Using Ensaio in your project
Contents
Using Ensaio in your project¶
One of the main use cases of Ensaio is to provide reproducible and easy-to-access data for the documentation of other Python projects. These are a few tips and tricks for using Ensaio in your own project.
Explicitly set data versions¶
New version of each dataset may be included in new Ensaio releases. We’ll do our very best to always keep the older data versions available as well to avoid breaking existing tutorials and documentation.
We recommend always explicitly setting the data version when fetching a dataset:
import ensaio
fname = ensaio.fetch_southern_africa_gravity(version=1)
This way, your documentation/tutorial should still use the same data (and hopefully still produce the same result) even if new versions of Ensaio are installed. Otherwise, people going through older examples with newer versions of Ensaio could get different results (or worse, broken code).
Tip
We still recommend updating to the latest data versions in new tutorials and documentation whenever you can.

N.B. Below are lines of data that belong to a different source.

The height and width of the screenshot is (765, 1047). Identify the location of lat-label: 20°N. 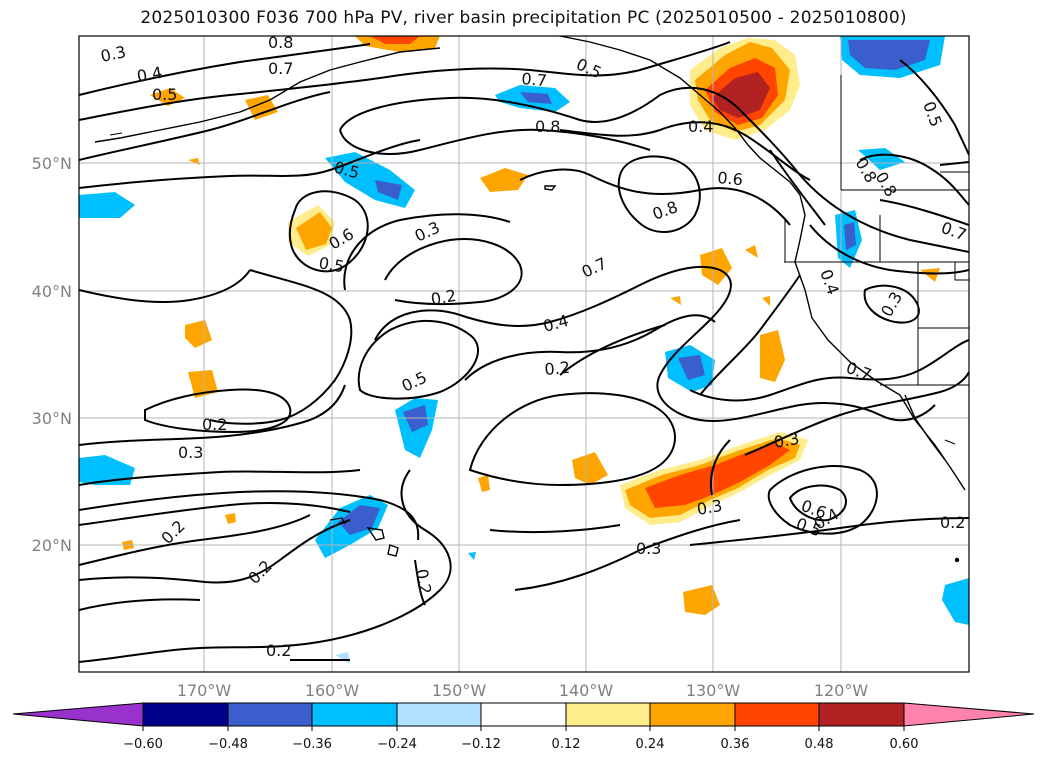
(52, 546).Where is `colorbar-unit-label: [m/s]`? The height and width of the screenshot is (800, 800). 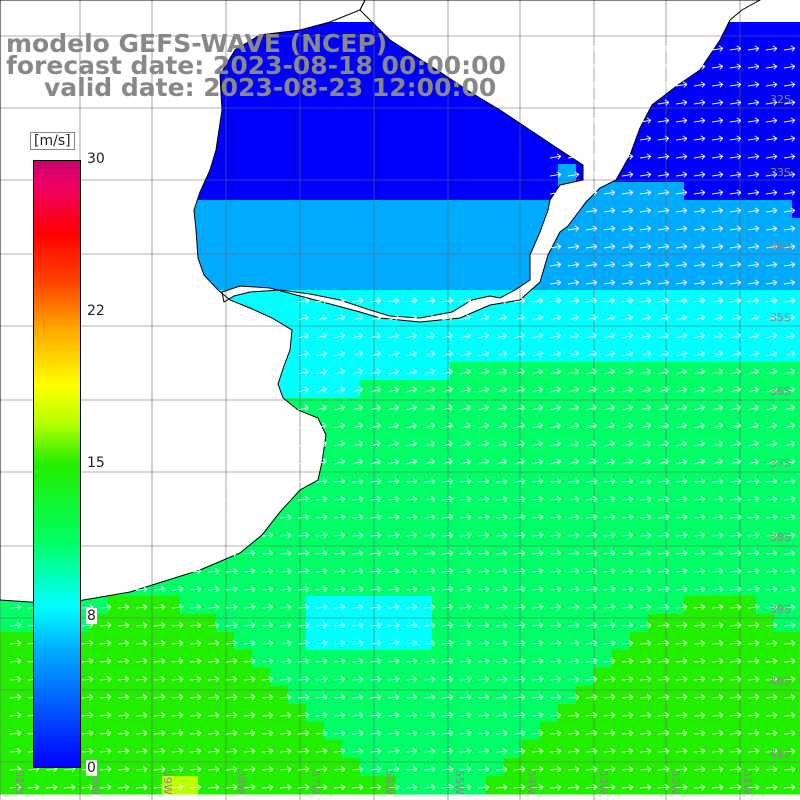
colorbar-unit-label: [m/s] is located at coordinates (52, 141). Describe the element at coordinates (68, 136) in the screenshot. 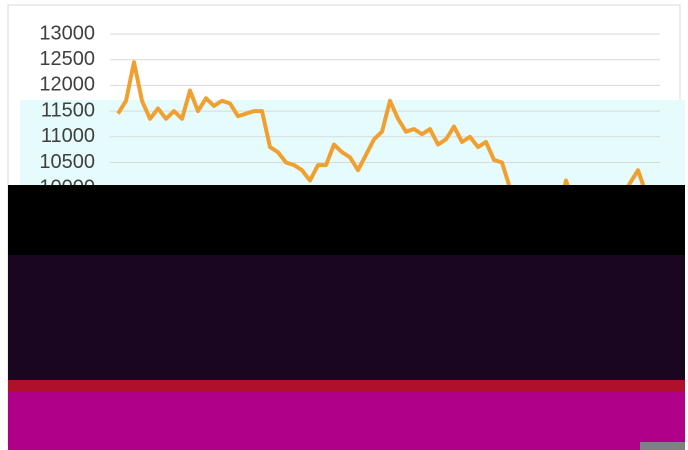

I see `y-tick-label: 11000` at that location.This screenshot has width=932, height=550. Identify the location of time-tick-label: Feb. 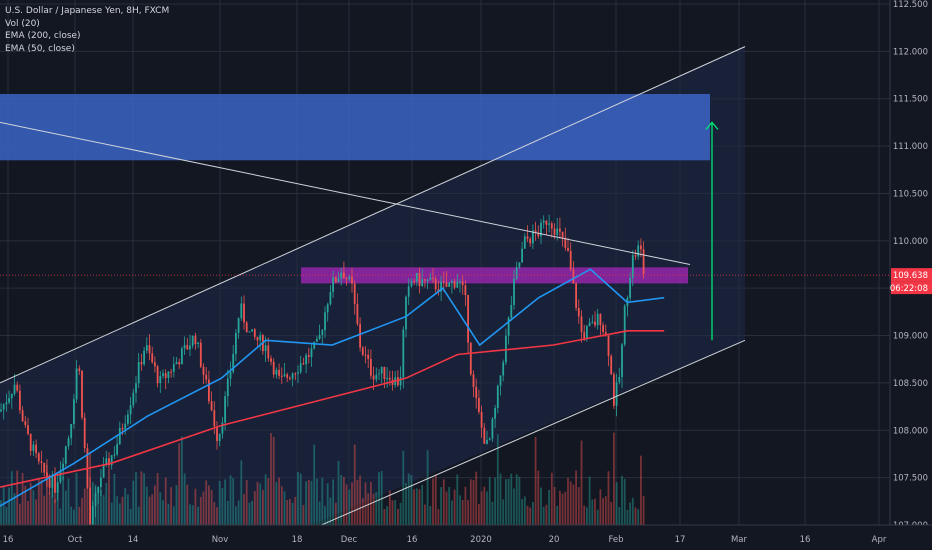
(616, 540). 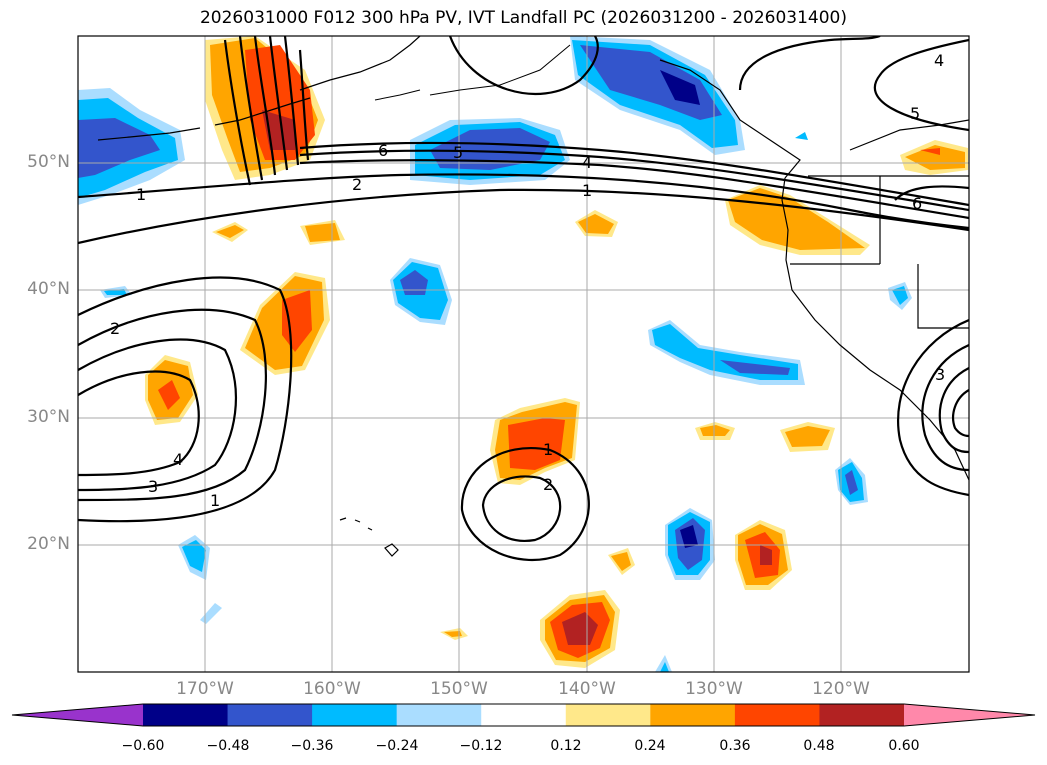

Download from GitHub on CI¶
By default, the data sources for Ensaio are the archives with the given DOIs
for each dataset (usually
Zenodo).
Alternatively, you can ask Ensaio to download from the GitHub release of each
dataset by setting the environment variable ENSAIO_DATA_FROM_GITHUB=true
.
We recommend using the environment variable when running on continuous integration (CI). This will minimize the load that is placed on public data servers like Zenodo. When using GitHub Actions, this may even make the downloads much faster since the data source is likely physically closer to the CI infrastructure.